Phishing for the Vendor Human Factor in Healthcare

In January of 2019, Managed Health Services (MHS) of Indiana Health Plan had to announce to approximately 31,000 patients that their personal data had potentially been a part of a data breach. However, MHS didn’t suffer this data breach. One of MHS’s business associates, LCP Transportation, was the victim. The hack was a result of LCP Transportation’s employees responding to phishing emails, which gave a hacker remote access to patient records.

Today, the most common cause of healthcare data breaches are phishing attacks, with rates of attacks increasing significantly since 2021 and doubling since 2020.

The Vendor Human Factor of Phishing Attacks

Experts have stated that phishing attacks are often successful as a result of the human factor in an organization. To properly address the threat of phishing and protect your healthcare organization, you should ensure that you have proper regulations and training in place to train your employees to be aware of phishing attacks.

Here are several recommendations for your organization:

• Require routine security training and awareness that educates your employees and staff on how to recognize phishing as well as how to report a phishing attack if they encounter one
• Perform routine phishing simulations that test your employees and staff on a quarterly or monthly basis
• Ensure that your most privileged users, such as executives and IT administrators, are tested on a more frequent basis

But, what about your vendors? Managed Health Services of Indiana Health Plan was the victim of a third-party data breach because their business associate, LCP Transportation, experienced a successful phishing attack. So, it’s not just your own organization’s staff that needs to have a certain level of phishing training and awareness; it’s that of your vendors too.

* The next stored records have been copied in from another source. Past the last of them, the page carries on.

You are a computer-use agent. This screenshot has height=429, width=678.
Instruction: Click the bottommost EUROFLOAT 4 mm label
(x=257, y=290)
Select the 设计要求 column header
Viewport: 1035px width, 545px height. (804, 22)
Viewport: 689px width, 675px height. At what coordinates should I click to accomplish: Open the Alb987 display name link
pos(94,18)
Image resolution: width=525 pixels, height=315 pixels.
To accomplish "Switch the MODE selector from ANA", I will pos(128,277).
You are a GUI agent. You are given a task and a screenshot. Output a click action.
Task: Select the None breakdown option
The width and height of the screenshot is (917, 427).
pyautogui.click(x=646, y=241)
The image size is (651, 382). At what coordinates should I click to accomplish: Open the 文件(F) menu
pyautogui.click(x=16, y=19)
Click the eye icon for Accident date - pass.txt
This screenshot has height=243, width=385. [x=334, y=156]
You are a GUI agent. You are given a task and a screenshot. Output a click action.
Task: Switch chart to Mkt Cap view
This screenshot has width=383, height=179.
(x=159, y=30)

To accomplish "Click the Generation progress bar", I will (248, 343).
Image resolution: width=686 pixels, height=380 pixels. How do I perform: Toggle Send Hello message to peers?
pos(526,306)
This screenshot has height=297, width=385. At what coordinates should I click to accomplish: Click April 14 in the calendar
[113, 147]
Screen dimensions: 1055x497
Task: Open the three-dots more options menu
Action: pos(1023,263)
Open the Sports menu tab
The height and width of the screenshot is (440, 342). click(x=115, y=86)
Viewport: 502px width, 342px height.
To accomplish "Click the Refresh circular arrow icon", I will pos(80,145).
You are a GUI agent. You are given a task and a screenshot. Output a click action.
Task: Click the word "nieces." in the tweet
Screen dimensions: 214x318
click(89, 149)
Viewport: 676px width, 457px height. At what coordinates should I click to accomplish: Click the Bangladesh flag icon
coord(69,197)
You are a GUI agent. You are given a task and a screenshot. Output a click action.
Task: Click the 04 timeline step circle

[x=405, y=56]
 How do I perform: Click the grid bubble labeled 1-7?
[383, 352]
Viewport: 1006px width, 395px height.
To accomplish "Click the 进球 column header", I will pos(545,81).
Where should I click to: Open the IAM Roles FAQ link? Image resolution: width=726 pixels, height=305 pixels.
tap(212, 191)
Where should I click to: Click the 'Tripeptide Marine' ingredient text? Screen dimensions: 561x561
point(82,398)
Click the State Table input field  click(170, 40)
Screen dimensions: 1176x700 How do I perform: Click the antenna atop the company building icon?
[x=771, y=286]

The Importance of Security Training and Awareness

When performing a vendor risk assessment on a business associate or other third party, part of that risk assessment should include a thorough review of the vendor’s Security Training and Awareness policy and procedures. During due diligence, review these policies in detail for phishing training that covers all types of phishing techniques - today, there are many.

Phishing attacks range from email to voice to SMS texting and can target a general group of people as well as specific individuals. Be sure to review if your vendor’s phishing training is performed on a periodic basis as part of an employee’s or staffer’s ongoing security training and awareness.

You should look for how often routine phishing testing simulations are performed and ask the following questions:

1. Do the third party’s employees receive “test” phishing emails on a quarterly basis? A monthly basis?
2. How often do their senior executives such as the CEO receive simulated phishing emails to keep them continuously vigilant of phishing attacks?

Answers to these questions should be found in the Security Training and Awareness Policy and Procedures of the business associate or vendor.

A third party’s Security Training and Awareness Policy and Procedures should always be thoroughly scrutinized when conducting a third-party risk assessment. Special attention should be given to how a vendor’s employees and staff are continuously educated and tested to recognize phishing attacks. The standards and procedures a business associate or other third party uses for their own phishing training and awareness directly translates into just how secure your protected health information (PHI) is in that vendor’s environment if the adversary decides to go phishing for the human factor.